Please note that the following program is being offered subject to Ministry approval.

The Data Science and Analytics (DSA) master’s and Ph.D. programs are a natural extension of the popular Collaborative Specialization in Data Science that was launched in 2015 which is offered jointly by several departments. Data Science is a field that has grown in huge leaps. The Collaborative Specialization is focused on interdisciplinary Data Science. In contrast, our full master’s and Ph.D. programs are totally focused on the technical aspect of Data Science.

The programs offer opportunities to undertake groundbreaking research in the field of data science and analytics from several directions such as statistics, AI methods, and software engineering.

Data scientists and data analytics professionals focus on the collection, preprocessing, exploration, use and visualization of data, be it from sensors, transactional data, or other sources. Students will be exposed to the various methodologies that constitute these areas of DSA, and more.

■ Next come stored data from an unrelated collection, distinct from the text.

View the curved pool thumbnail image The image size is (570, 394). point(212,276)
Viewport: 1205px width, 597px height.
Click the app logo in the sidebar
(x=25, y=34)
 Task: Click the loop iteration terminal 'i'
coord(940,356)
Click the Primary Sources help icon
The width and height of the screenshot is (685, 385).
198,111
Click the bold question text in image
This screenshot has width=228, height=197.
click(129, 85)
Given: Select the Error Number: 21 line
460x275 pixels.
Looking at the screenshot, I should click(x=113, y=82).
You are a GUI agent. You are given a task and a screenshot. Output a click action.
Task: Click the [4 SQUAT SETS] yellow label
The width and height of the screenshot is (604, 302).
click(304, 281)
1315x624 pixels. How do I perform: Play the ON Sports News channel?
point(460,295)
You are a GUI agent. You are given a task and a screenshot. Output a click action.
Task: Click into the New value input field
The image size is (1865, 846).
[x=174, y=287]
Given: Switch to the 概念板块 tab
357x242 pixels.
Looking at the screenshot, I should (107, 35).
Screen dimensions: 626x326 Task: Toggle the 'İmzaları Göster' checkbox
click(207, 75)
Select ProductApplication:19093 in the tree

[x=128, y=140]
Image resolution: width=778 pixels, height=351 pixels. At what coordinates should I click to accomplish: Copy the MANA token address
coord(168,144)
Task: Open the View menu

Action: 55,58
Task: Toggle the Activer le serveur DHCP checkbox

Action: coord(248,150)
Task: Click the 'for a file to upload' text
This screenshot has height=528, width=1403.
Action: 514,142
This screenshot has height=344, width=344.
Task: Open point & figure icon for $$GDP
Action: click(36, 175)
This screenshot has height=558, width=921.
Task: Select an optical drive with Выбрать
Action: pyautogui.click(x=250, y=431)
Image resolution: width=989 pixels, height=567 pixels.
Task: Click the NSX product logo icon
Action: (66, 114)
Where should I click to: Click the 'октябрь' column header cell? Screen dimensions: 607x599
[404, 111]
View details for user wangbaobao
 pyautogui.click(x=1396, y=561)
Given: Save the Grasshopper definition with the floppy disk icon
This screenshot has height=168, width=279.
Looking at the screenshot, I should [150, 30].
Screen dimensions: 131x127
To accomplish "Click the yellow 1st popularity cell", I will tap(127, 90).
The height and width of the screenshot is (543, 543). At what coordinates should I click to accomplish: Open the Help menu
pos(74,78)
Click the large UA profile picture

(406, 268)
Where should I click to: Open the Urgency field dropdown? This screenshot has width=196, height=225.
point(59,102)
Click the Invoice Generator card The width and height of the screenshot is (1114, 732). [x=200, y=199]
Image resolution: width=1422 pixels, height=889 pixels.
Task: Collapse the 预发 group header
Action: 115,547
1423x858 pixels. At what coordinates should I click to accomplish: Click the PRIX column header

One distinguishing feature of Carleton’s DSA program is that it is a joint program between the Faculty of Science and Faculty of Engineering and Design, spanning four academic units – thus, offering a wide disciplinary breadth, providing students with multiple perspectives.

 

Computer Science Information Technology Mathematics and Statistics Systems and Computer Engineering

 

The research areas that comprise the DSA include, but are not limited to:

  • Data mining considering the algorithms that can be used to reveal patterns in complex data sets, which are then used to extract useable and relevant information.
  • Statistical measures such as predictive analytics use extracted data to gauge the likelihood of future events given history.
  • Machine learning, which is an application of artificial intelligence that permits the processing of vast quantities of data that exceed normal computing capacity and call for new approaches, to extract or learn useful algorithms and rules.
  • Analysis of both stored and streaming data in the context of various systems and applications.
  • Data analytics platforms and parallel processing techniques to improve the performance of data analysis.
  • Software systems.

Students will be able to conduct advanced research in this field and will acquire the skills necessary to optimize the relevance, reliability, and impact of their research.